→ **WHAT TO WORK ON**
Transcription of the full listing is required, character for character.

——————————

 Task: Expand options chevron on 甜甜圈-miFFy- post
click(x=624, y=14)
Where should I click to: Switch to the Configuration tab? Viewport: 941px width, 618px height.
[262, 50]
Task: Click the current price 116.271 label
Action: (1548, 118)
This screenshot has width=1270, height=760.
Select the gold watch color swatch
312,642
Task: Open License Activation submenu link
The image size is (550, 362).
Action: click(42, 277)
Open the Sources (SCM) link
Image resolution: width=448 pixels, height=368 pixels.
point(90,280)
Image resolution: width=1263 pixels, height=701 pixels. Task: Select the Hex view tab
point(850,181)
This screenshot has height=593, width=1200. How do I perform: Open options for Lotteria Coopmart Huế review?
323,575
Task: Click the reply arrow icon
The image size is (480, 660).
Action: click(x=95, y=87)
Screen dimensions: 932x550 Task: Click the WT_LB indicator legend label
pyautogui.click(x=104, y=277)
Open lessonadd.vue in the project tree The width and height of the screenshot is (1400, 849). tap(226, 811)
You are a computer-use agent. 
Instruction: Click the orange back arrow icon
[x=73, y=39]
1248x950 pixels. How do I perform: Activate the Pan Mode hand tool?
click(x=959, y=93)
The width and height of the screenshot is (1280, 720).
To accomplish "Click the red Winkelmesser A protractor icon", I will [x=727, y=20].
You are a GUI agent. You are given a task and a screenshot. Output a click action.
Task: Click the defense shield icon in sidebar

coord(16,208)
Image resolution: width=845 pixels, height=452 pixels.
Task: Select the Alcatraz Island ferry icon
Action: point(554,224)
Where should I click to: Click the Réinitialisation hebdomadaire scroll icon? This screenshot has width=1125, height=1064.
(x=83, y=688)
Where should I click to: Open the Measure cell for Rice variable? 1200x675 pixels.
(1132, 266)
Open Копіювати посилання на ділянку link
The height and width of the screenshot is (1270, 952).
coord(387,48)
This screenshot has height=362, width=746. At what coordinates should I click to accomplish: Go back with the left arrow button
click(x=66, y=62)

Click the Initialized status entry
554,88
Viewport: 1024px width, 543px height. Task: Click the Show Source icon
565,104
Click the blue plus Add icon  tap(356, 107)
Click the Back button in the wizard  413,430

——————————

→ **FINISHED EXERCISE**
 Task: Expand options chevron on 甜甜圈-miFFy- post
click(x=624, y=14)
Where should I click to: Switch to the Configuration tab? Viewport: 941px width, 618px height.
[262, 50]
Task: Click the current price 116.271 label
Action: (1548, 118)
This screenshot has width=1270, height=760.
Select the gold watch color swatch
312,642
Task: Open License Activation submenu link
The image size is (550, 362).
Action: click(42, 277)
Open the Sources (SCM) link
Image resolution: width=448 pixels, height=368 pixels.
point(90,280)
Image resolution: width=1263 pixels, height=701 pixels. Task: Select the Hex view tab
point(850,181)
This screenshot has height=593, width=1200. How do I perform: Open options for Lotteria Coopmart Huế review?
323,575
Task: Click the reply arrow icon
The image size is (480, 660).
Action: click(x=95, y=87)
Screen dimensions: 932x550 Task: Click the WT_LB indicator legend label
pyautogui.click(x=104, y=277)
Open lessonadd.vue in the project tree The width and height of the screenshot is (1400, 849). tap(226, 811)
You are a computer-use agent. 
Instruction: Click the orange back arrow icon
[x=73, y=39]
1248x950 pixels. How do I perform: Activate the Pan Mode hand tool?
click(x=959, y=93)
The width and height of the screenshot is (1280, 720).
To accomplish "Click the red Winkelmesser A protractor icon", I will [x=727, y=20].
You are a GUI agent. You are given a task and a screenshot. Output a click action.
Task: Click the defense shield icon in sidebar

coord(16,208)
Image resolution: width=845 pixels, height=452 pixels.
Task: Select the Alcatraz Island ferry icon
Action: point(554,224)
Where should I click to: Click the Réinitialisation hebdomadaire scroll icon? This screenshot has width=1125, height=1064.
(x=83, y=688)
Where should I click to: Open the Measure cell for Rice variable? 1200x675 pixels.
(1132, 266)
Open Копіювати посилання на ділянку link
The height and width of the screenshot is (1270, 952).
coord(387,48)
This screenshot has height=362, width=746. At what coordinates should I click to accomplish: Go back with the left arrow button
click(x=66, y=62)

Click the Initialized status entry
554,88
Viewport: 1024px width, 543px height. Task: Click the Show Source icon
565,104
Click the blue plus Add icon  tap(356, 107)
Click the Back button in the wizard  413,430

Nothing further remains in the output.